◆ THE TASK ◆
Below are some records. Print exactly the lines between the one holding "tips (94, 2280)" and the one holding "post-processing (81, 2308)", inclusive, and nothing else.

◆ RECORDS FOR PROCESSING ◆
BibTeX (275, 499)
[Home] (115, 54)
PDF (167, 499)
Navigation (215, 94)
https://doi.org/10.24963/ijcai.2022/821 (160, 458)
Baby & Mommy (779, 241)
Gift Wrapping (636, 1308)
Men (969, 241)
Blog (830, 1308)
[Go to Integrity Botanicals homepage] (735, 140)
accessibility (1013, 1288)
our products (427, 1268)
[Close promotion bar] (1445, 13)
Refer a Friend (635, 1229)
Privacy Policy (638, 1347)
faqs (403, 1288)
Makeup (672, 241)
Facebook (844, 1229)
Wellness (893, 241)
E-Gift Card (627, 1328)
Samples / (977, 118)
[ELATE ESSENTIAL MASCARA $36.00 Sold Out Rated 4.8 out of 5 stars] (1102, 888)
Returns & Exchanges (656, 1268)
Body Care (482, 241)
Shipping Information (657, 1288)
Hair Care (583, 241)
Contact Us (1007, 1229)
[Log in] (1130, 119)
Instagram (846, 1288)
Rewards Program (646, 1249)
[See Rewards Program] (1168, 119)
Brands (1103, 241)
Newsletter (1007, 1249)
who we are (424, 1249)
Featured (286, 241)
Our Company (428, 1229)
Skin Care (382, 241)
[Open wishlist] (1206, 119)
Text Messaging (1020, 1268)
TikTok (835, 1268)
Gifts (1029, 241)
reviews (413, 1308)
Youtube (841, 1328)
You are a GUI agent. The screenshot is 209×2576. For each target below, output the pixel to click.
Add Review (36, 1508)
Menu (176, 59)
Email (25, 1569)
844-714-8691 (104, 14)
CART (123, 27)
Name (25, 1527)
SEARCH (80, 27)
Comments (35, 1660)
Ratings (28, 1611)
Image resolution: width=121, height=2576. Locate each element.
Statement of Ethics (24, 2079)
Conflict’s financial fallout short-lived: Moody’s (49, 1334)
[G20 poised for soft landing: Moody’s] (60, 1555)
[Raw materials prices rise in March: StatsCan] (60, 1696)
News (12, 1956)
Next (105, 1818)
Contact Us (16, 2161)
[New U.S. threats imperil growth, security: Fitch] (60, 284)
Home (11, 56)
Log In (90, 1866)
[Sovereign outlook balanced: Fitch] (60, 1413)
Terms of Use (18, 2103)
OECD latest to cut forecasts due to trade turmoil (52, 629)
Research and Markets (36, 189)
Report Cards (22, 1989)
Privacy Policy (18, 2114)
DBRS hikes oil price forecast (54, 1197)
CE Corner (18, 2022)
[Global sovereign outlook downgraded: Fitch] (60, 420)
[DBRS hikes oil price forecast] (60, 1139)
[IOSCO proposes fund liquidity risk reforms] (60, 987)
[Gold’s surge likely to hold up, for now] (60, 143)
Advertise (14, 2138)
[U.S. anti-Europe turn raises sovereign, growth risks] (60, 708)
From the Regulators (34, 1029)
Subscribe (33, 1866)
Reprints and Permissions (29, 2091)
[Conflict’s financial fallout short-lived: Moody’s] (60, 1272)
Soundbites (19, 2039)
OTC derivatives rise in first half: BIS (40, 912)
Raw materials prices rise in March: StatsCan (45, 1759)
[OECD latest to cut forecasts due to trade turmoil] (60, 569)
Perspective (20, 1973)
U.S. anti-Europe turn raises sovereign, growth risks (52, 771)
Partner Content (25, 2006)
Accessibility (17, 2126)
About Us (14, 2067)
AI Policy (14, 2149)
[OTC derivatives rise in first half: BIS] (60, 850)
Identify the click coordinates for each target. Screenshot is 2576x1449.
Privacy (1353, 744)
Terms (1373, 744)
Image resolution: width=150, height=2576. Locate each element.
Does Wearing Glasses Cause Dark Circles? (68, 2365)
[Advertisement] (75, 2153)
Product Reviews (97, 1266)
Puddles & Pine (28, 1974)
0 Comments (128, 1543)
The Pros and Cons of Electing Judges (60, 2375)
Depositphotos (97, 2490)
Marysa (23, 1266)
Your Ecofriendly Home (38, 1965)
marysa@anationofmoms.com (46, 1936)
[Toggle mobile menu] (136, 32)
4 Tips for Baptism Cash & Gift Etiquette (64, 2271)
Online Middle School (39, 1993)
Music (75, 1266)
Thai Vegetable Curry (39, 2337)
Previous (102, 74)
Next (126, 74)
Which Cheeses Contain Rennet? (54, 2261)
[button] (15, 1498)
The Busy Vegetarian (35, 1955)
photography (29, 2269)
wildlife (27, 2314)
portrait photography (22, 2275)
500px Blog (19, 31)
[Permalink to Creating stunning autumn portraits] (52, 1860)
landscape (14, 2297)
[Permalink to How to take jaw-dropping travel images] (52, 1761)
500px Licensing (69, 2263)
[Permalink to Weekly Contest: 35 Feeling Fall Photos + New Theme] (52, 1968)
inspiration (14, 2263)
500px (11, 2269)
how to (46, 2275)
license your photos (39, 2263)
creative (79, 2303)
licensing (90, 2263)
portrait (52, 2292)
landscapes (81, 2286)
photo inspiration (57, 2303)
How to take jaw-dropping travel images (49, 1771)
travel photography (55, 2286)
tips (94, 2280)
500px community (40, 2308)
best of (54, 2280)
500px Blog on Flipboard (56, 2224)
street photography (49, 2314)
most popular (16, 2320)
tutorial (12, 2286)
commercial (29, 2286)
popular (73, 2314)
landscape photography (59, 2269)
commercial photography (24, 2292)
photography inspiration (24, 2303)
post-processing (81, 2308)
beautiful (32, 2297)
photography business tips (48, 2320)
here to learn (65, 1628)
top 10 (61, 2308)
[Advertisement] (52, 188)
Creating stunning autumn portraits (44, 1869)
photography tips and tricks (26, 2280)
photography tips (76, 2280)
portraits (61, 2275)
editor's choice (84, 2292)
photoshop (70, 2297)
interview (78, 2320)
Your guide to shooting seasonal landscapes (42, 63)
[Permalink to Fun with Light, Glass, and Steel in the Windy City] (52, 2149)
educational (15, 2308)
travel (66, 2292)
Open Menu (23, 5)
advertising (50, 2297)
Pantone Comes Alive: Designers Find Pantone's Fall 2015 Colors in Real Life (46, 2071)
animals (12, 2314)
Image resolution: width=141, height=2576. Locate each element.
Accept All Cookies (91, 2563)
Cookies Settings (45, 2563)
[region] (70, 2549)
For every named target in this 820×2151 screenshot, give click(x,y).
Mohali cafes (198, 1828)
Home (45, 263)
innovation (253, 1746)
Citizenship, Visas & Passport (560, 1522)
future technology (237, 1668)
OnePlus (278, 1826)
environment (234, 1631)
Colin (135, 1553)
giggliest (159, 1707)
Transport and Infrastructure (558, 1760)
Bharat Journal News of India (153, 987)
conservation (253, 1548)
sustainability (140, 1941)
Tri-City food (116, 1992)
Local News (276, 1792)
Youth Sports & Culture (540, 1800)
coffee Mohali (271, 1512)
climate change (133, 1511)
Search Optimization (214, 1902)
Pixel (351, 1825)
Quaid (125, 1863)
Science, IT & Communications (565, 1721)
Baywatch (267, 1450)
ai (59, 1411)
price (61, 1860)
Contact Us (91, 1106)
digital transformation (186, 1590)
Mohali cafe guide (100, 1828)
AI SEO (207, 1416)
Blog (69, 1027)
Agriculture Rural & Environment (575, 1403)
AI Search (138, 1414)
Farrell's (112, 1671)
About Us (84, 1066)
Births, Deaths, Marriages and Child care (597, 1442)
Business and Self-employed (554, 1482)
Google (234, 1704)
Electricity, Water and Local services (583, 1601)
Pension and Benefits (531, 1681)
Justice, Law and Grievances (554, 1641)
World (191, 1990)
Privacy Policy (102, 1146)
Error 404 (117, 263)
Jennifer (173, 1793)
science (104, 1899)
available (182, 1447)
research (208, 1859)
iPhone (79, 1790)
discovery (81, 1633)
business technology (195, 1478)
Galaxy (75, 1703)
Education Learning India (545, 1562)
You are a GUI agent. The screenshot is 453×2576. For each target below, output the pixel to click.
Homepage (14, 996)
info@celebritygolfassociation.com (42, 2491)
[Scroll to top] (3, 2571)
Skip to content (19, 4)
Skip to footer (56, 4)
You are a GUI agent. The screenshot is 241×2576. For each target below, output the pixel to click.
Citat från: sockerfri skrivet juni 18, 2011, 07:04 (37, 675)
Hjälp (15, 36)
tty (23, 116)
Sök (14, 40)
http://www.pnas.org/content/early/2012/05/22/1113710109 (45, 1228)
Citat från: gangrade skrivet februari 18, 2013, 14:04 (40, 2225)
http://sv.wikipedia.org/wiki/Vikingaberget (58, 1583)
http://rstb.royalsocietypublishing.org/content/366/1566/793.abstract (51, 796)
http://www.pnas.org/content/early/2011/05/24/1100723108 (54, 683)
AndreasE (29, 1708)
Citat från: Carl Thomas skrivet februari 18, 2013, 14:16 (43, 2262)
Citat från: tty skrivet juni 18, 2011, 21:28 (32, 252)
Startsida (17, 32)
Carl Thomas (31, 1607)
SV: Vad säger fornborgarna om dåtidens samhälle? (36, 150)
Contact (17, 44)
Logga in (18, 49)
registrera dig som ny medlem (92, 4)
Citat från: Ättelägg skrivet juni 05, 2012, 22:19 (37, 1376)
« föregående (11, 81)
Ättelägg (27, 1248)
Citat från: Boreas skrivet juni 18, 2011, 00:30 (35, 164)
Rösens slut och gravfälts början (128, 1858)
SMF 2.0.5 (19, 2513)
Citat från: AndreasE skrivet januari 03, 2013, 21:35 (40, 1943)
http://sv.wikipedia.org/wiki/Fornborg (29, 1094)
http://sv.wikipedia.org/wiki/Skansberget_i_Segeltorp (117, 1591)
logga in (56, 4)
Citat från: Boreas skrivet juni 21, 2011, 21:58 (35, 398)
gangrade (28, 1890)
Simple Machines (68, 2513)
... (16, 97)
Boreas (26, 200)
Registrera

◆ ANSWER BOX ◆
tips (94, 2280)
500px community (40, 2308)
best of (54, 2280)
500px Blog on Flipboard (56, 2224)
street photography (49, 2314)
most popular (16, 2320)
tutorial (12, 2286)
commercial (29, 2286)
popular (73, 2314)
landscape photography (59, 2269)
commercial photography (24, 2292)
photography inspiration (24, 2303)
post-processing (81, 2308)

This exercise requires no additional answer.